### Excerpted data
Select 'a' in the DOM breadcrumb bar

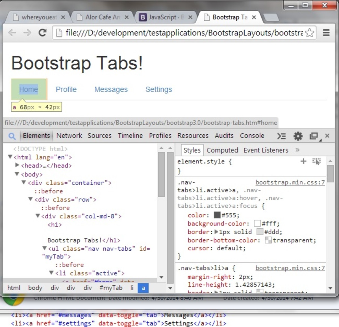tap(143, 288)
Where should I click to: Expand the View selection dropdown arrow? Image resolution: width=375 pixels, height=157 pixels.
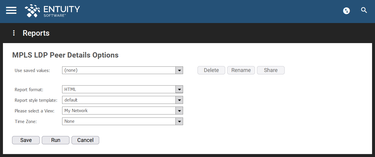(179, 111)
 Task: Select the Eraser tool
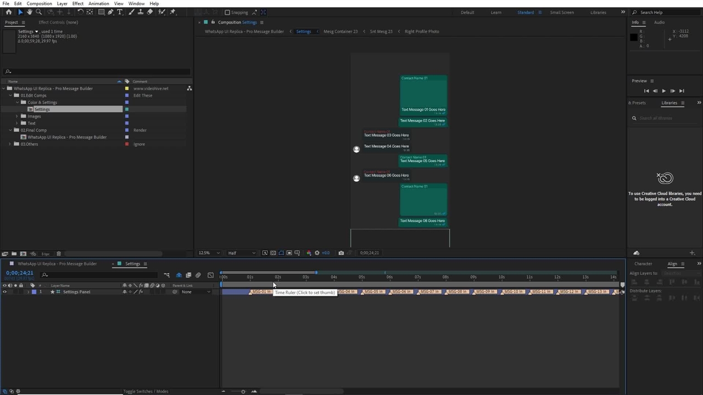coord(150,12)
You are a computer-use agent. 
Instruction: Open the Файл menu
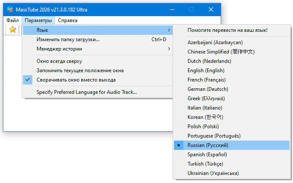point(12,20)
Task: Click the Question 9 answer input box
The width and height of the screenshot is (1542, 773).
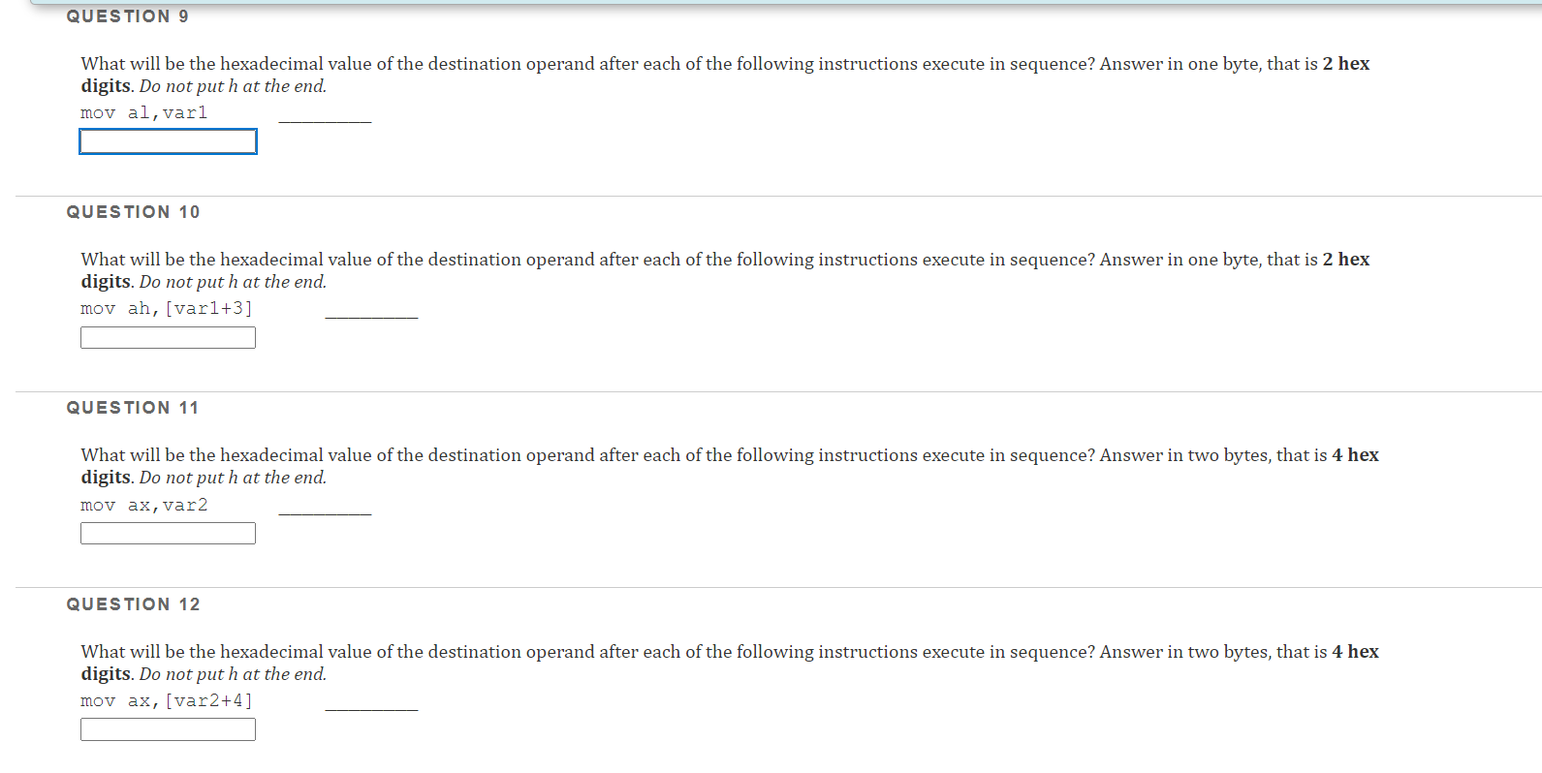Action: tap(168, 141)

### About this exercise
Return the records above verbatim, images excluded.

### Output below
Select 'a' in the DOM breadcrumb bar

tap(143, 288)
Where should I click to: Expand the View selection dropdown arrow? Image resolution: width=375 pixels, height=157 pixels.
(179, 111)
 Task: Select the Eraser tool
coord(150,12)
You are a computer-use agent. 
Instruction: Open the Файл menu
point(12,20)
Task: Click the Question 9 answer input box
The width and height of the screenshot is (1542, 773).
Action: tap(168, 141)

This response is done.